Ivory Coast’s cocoa regulator is seeking to sell around 100,000 tonnes of cocoa held by domestic traders who had bought the beans from farmers but lack access to the international export market, industry sources have said.
The Cocoa and Coffee Council (CCC) regulator is offering the beans with a discount of around 200 British pounds ($280.40) to 250 pounds per tonne, but buyers are demanding bigger discounts because of a supply glut. A bumper crop and weak global demand caused by the coronavirus crisis, coupled with the introduction of a premium for farmers this year, has left hundreds of thousands of tonnes of unsold beans in warehouses in the world’s top grower.
A director of an international cocoa export company said: “There are around 100,000 tonnes of cocoa held by small Ivorian exporters that the CCC is trying to sell, but the problem is that no-one is interested if the differential is not interesting.” The director said international exporters were asking for a discount of around 350 pounds to 400 pounds per tonne because they had their own contracts to execute in a declining market.
Constance Kouame, an executive of the domestic grinders’ association said that international exporters “want to make an extra margin on the backs of Ivorian exporters after removing the Living Income Differential premium – paid by exporters to the government to support farmers.”
Two CCC sources, asking not to be named, confirmed the volumes and the discounts requested by exporters. The regulator is looking for buyers for the beans stored in the ports of San Pedro and Abidjan.
Domestic traders have urged the regulator to reform the international cocoa export sector to end the dominance of six multinationals.
A CCC source said: “Yes, we are thinking of finding a solution to help the locals have a bigger share in exports but for now, we are working to sell these 100,000 tonnes with the least possible discount.” Three sources with the exporters’ association said the regulator must find an urgent solution because most domestic operators had borrowed to fund purchases.
The director of a European cocoa export company said: “If the CCC does not find a solution quickly, this cocoa will be worth even less than what we are currently offering. The quality of the beans will become a problem.”

### Exercise instructions
A. Write out, word for word, the part of the Ivory Coast cocoa article that runs from "The Cocoa and" to "a declining market.".
B. Name each factor the Ivory Coast cocoa article gives for the unsold beans left in warehouses.

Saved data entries
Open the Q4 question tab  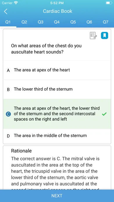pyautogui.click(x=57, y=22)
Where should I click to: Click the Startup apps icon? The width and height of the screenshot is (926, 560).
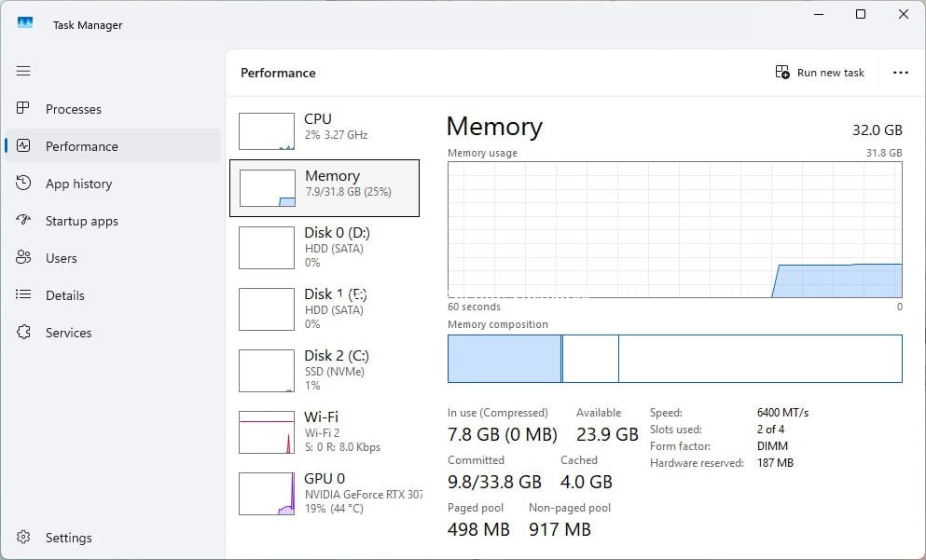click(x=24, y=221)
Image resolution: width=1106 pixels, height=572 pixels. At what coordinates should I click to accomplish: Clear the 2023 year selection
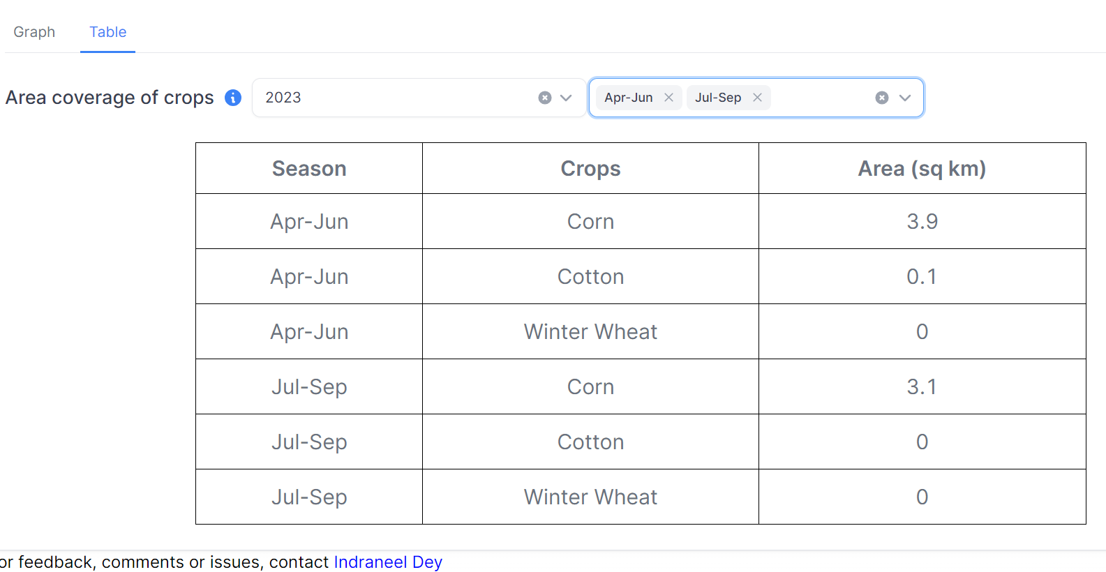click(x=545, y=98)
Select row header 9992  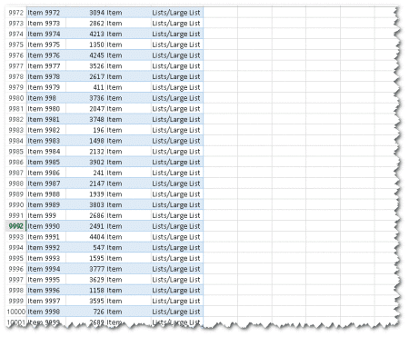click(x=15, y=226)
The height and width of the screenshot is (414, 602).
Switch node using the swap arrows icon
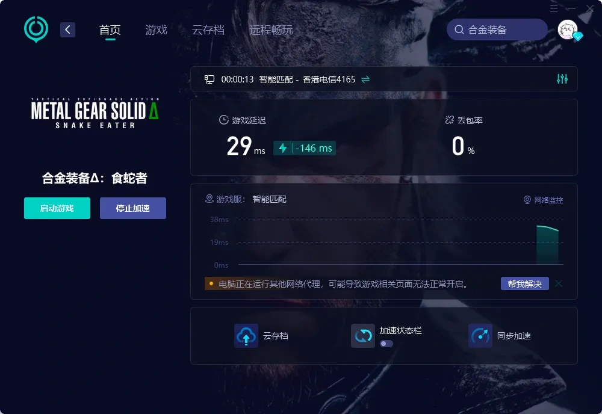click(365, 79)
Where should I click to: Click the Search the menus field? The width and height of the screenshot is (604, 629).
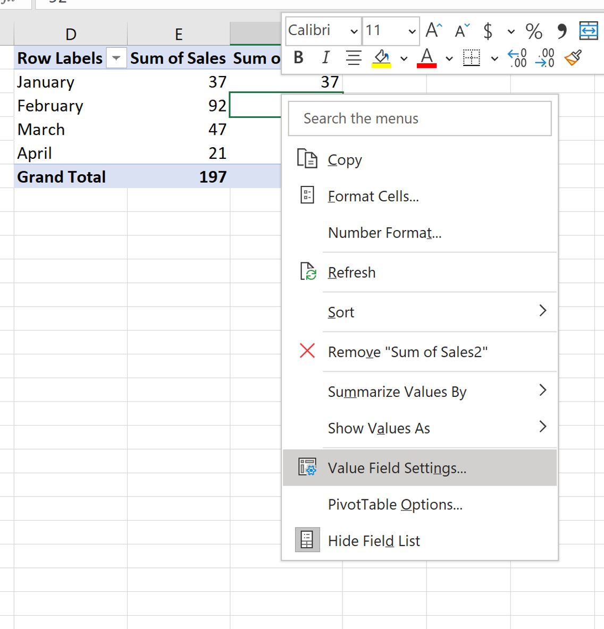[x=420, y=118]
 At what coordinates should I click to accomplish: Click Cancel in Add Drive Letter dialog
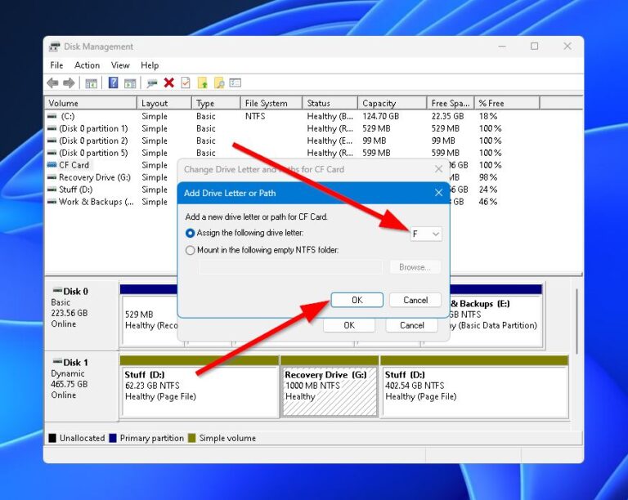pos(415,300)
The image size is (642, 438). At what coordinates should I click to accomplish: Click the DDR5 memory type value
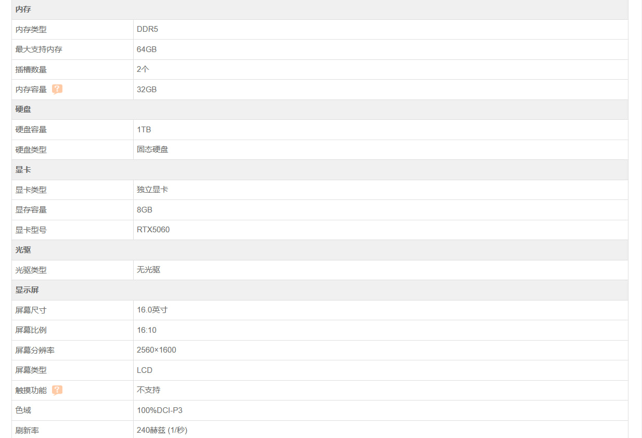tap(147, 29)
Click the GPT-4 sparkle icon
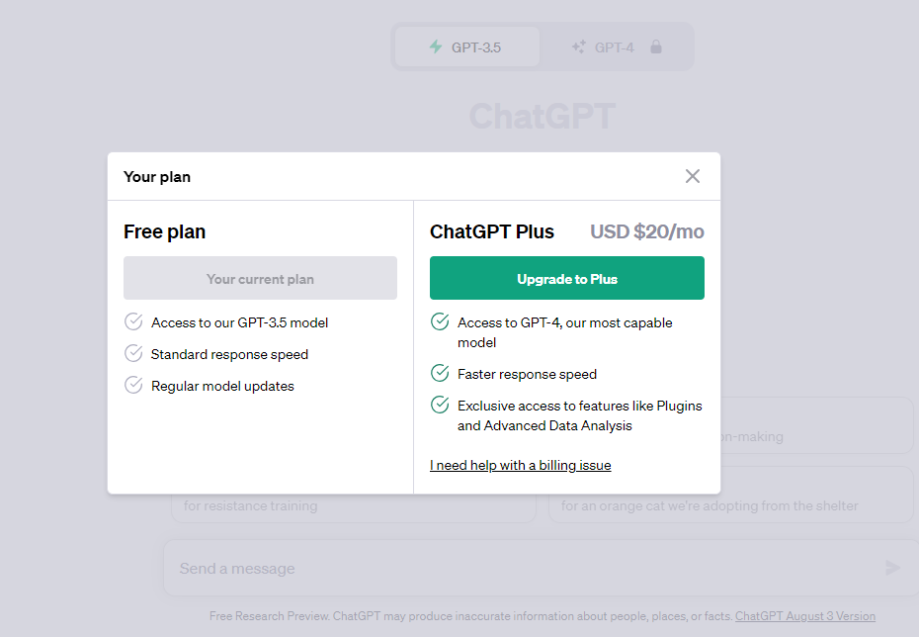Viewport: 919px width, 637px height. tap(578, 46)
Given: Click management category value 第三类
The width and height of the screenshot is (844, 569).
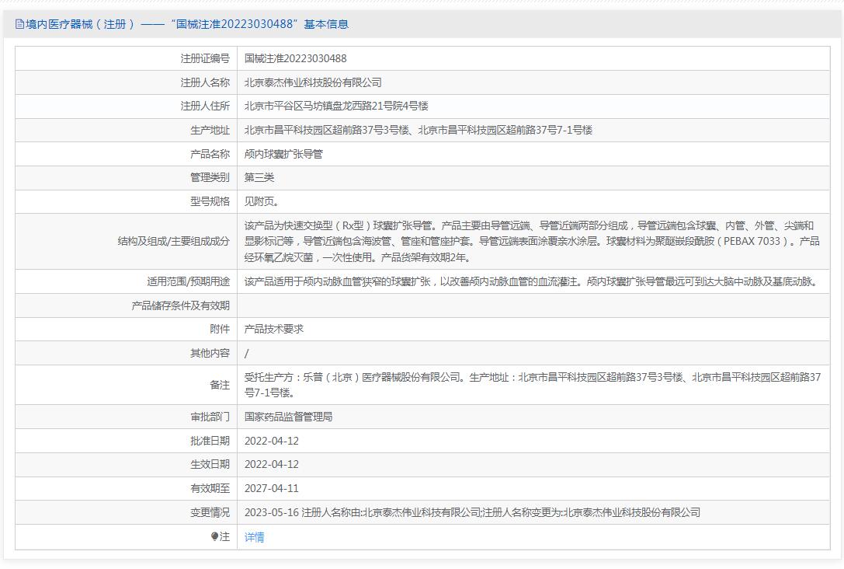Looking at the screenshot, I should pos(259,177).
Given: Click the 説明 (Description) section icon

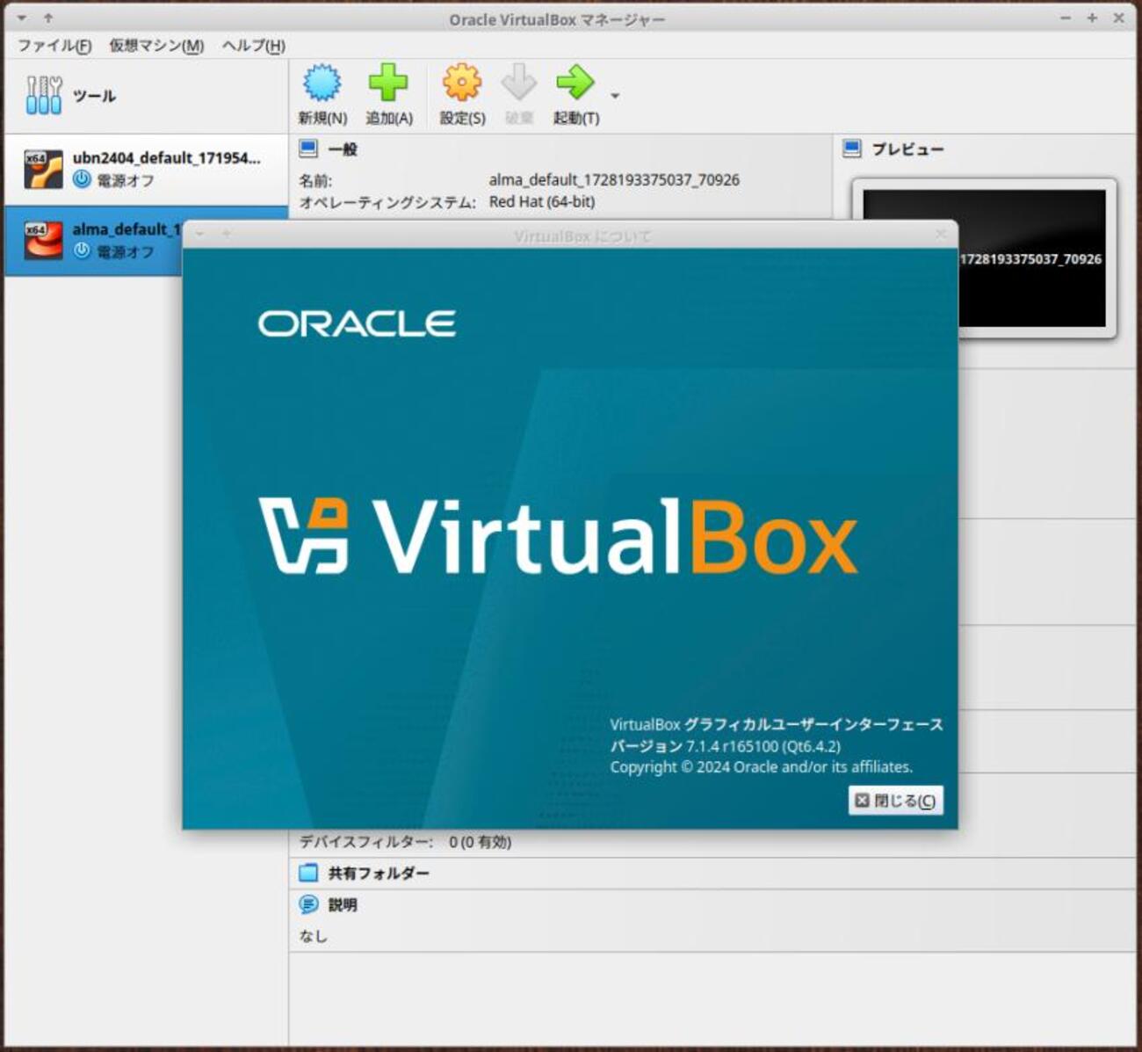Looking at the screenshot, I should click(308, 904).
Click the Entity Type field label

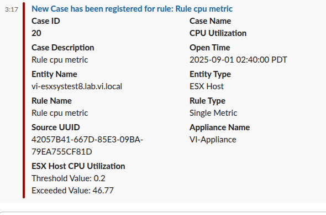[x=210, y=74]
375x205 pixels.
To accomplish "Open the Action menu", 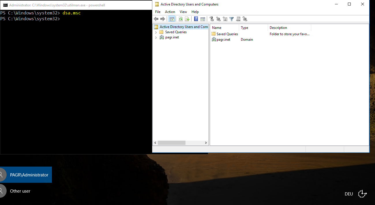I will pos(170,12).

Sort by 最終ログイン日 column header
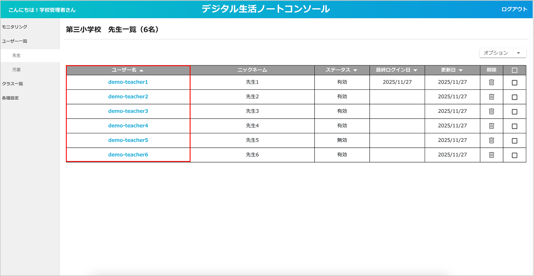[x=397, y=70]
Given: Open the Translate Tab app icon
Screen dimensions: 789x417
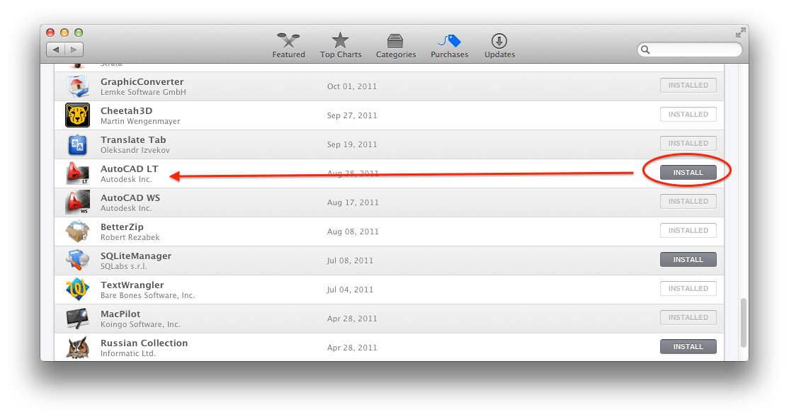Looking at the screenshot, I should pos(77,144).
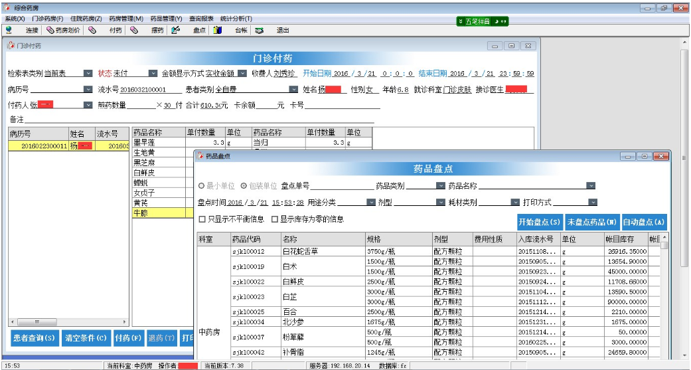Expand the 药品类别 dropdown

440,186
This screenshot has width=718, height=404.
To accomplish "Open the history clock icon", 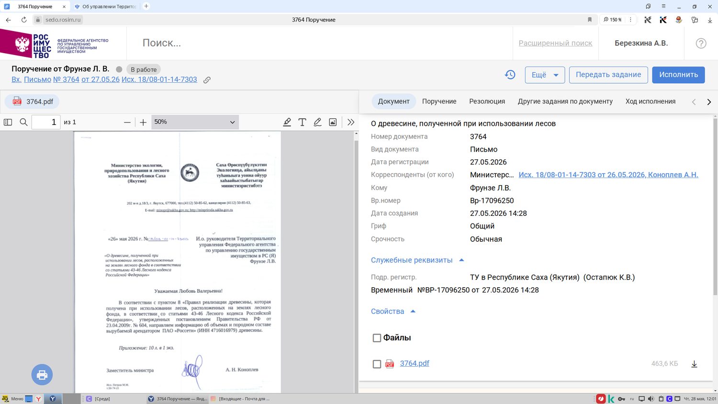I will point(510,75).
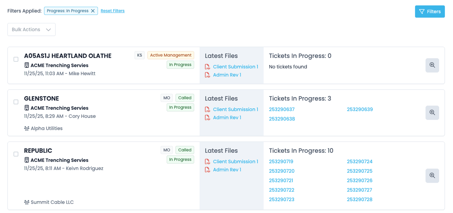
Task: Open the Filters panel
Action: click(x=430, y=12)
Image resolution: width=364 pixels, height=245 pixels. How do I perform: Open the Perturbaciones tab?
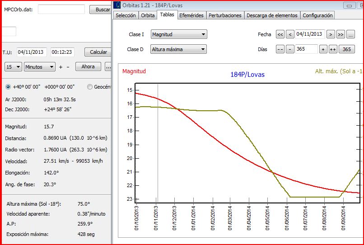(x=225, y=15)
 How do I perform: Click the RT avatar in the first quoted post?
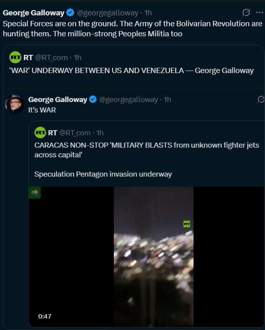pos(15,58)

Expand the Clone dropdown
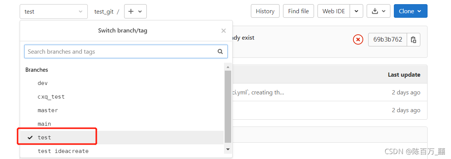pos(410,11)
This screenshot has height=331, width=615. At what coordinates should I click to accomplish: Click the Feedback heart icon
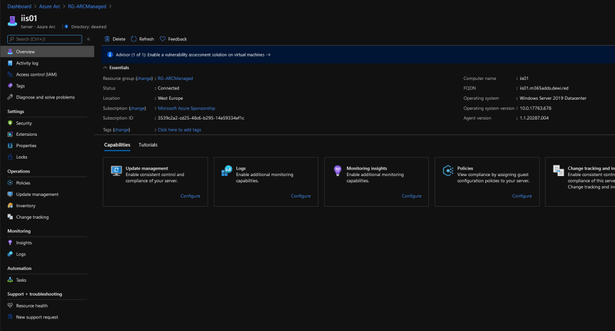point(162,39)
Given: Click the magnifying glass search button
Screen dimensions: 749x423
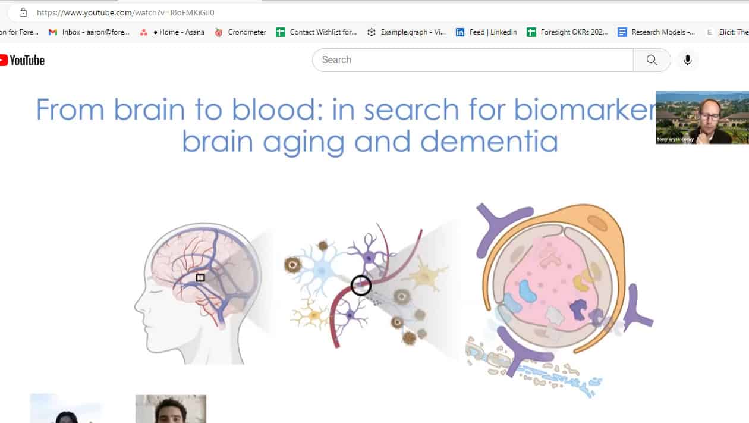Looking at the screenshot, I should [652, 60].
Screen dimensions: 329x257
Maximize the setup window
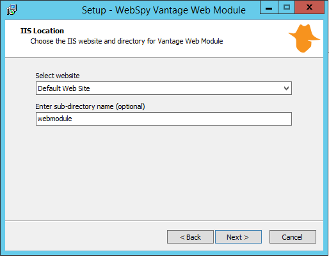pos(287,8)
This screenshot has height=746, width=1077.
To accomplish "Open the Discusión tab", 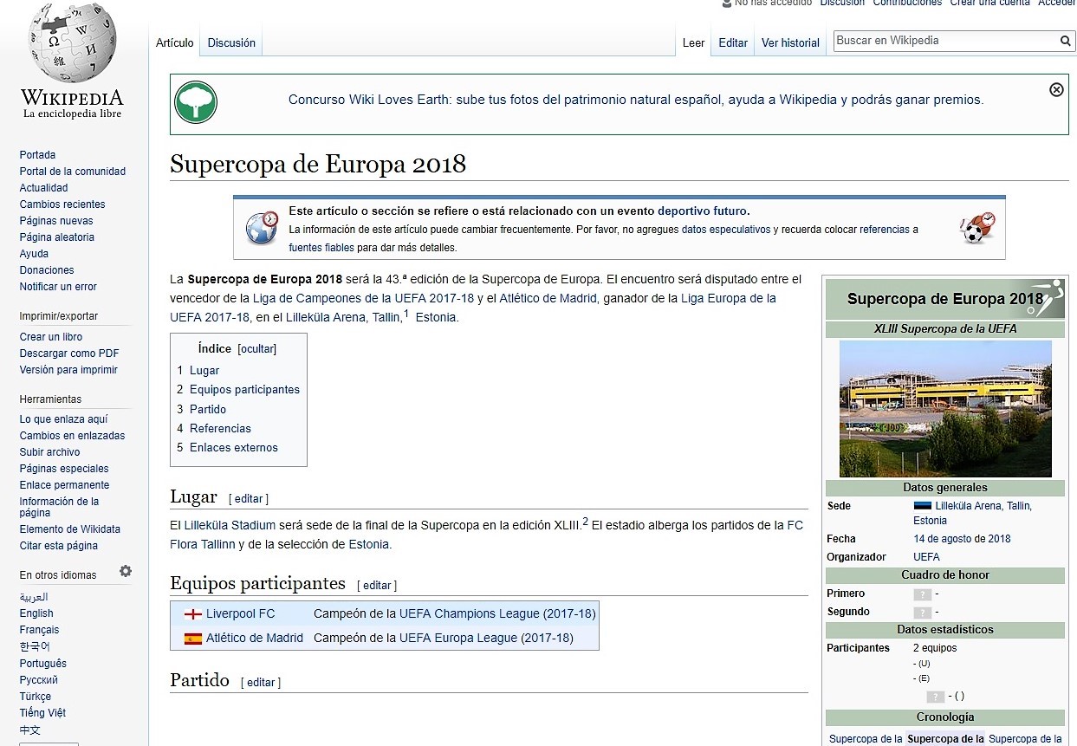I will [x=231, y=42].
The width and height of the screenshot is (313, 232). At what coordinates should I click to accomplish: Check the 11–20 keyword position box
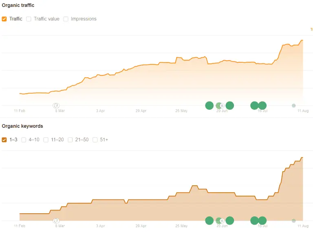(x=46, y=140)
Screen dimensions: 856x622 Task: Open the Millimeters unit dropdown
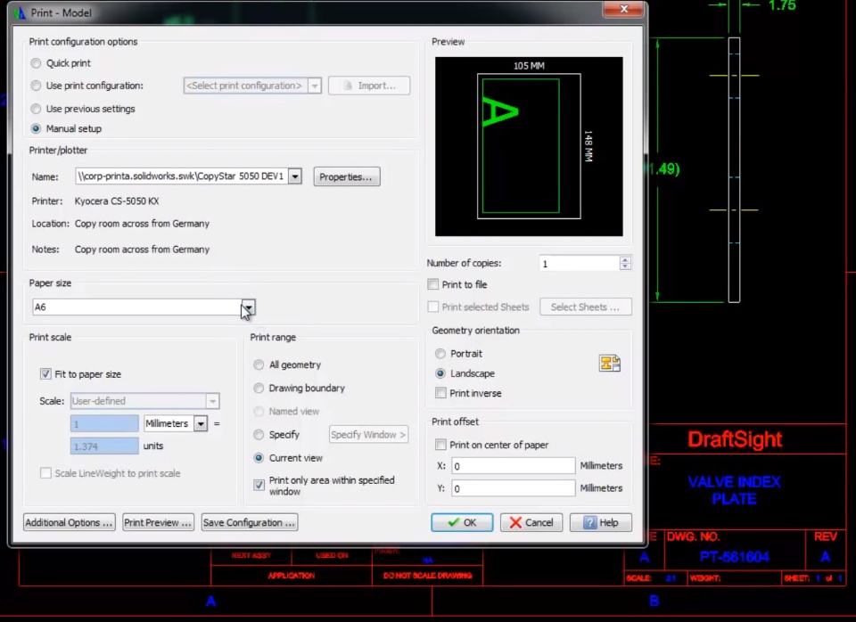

### Numbered answers
A.
The Cocoa and Coffee Council (CCC) regulator is offering the beans with a discount of around 200 British pounds ($280.40) to 250 pounds per tonne, but buyers are demanding bigger discounts because of a supply glut. A bumper crop and weak global demand caused by the coronavirus crisis, coupled with the introduction of a premium for farmers this year, has left hundreds of thousands of tonnes of unsold beans in warehouses in the world’s top grower.
A director of an international cocoa export company said: “There are around 100,000 tonnes of cocoa held by small Ivorian exporters that the CCC is trying to sell, but the problem is that no-one is interested if the differential is not interesting.” The director said international exporters were asking for a discount of around 350 pounds to 400 pounds per tonne because they had their own contracts to execute in a declining market.

B.
- A bumper crop
- Weak global demand caused by the coronavirus crisis
- The introduction of a premium for farmers this year